Reading passage:
########

The Folstein Mini Mental State Exam is a thirty-item test used to evaluate patients for cognitive problems and dementia.

Courtesy of Dr. Karen Bell
 
 
The Folstein Mini Mental exam is one of the most common measures and is used when evaluating a patient who has functional complaints. The Folstein is a thirty-item test that takes about five minutes to give. We generally look for scores below 25 out of 30 to be considered impaired, but this can be misleading for many patients depending on age and level of education. For example, a patient who is 70 years old with an eighth-grade education who scores a 24 out of 30 may be less of a concern than someone age 70 with an M.D. or Ph.D. who also scores 24. It is important to utilize the age and education-corrected norms when using the MMSE. On average, patients with dementia decline three points per year on the MMSE.

Many studies have found that people with cognitive impairment perform on neuropsychological tests much like people who are normal or have no complaints at all. Neuropsychological testing using the MMSE is not necessarily as useful in discriminating normal patients from those you think may have MCI.

There are limitations with Folstein MMSE. It is heavily weighted toward verbal items, and those tend to be very simple. Also, if you have monitored a patient fewer than three years, any changes you see in the score may be somewhat misleading because there tends to be a large measurement error. There is a substantial variation in change over a short period of time depending on how the patient is feeling—maybe the weather was bad, maybe the examiner was tired, maybe the patient was tired. Without extended monitoring, you will not know whether a three- or four-point change is as significant as it seems.

########

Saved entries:
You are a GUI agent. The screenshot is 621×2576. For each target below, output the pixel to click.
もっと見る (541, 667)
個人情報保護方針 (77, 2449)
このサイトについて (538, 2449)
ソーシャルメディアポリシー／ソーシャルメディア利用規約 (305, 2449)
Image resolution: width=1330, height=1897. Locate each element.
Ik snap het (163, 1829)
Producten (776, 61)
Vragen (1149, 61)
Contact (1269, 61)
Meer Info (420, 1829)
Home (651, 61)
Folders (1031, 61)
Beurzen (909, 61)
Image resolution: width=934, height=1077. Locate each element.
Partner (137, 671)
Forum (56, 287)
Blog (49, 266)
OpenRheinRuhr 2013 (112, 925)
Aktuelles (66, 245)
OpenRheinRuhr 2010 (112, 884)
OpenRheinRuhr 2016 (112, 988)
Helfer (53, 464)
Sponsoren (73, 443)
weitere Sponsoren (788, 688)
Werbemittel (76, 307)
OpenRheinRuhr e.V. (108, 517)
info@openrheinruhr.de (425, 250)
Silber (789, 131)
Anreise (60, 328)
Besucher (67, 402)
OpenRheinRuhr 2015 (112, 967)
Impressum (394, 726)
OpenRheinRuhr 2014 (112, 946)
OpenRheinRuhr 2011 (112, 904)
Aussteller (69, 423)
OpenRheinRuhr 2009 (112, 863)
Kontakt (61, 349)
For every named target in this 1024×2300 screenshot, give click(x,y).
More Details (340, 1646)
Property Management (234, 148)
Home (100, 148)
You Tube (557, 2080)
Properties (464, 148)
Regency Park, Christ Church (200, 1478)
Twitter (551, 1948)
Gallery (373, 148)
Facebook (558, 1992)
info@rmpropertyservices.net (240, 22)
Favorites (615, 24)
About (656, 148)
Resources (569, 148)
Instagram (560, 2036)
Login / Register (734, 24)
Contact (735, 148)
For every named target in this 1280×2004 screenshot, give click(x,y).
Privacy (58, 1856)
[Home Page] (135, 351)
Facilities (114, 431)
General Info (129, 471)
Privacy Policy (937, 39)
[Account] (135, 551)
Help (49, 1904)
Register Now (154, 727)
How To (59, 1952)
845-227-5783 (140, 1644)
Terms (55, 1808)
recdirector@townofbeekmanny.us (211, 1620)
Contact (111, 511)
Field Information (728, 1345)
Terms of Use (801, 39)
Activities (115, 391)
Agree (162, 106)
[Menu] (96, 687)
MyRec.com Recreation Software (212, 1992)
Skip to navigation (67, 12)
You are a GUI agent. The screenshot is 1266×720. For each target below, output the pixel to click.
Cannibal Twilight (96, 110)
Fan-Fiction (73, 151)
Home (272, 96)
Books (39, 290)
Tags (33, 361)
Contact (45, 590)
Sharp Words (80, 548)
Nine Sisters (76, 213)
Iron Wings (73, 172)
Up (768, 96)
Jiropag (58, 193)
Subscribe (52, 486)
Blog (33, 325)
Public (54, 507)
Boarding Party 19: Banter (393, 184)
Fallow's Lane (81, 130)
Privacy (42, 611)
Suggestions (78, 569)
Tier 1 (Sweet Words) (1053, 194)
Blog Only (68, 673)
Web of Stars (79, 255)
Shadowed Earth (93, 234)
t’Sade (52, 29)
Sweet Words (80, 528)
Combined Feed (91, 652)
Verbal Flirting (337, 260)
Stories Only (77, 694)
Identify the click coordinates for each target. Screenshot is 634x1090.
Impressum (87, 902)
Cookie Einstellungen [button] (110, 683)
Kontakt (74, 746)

########

Tasks to carry out:
[1] Transcribe everything in the Mini Mental State Exam passage from "There are limitations" down to "as it seems.".
[2] Render this sentence from the Mini Mental State Exam passage in Spanish: "On average, patients with dementia decline three points per year on the MMSE."

Response list:
[1]
There are limitations with Folstein MMSE. It is heavily weighted toward verbal items, and those tend to be very simple. Also, if you have monitored a patient fewer than three years, any changes you see in the score may be somewhat misleading because there tends to be a large measurement error. There is a substantial variation in change over a short period of time depending on how the patient is feeling—maybe the weather was bad, maybe the examiner was tired, maybe the patient was tired. Without extended monitoring, you will not know whether a three- or four-point change is as significant as it seems.

[2] En promedio, los pacientes con demencia pierden tres puntos por año en el MMSE.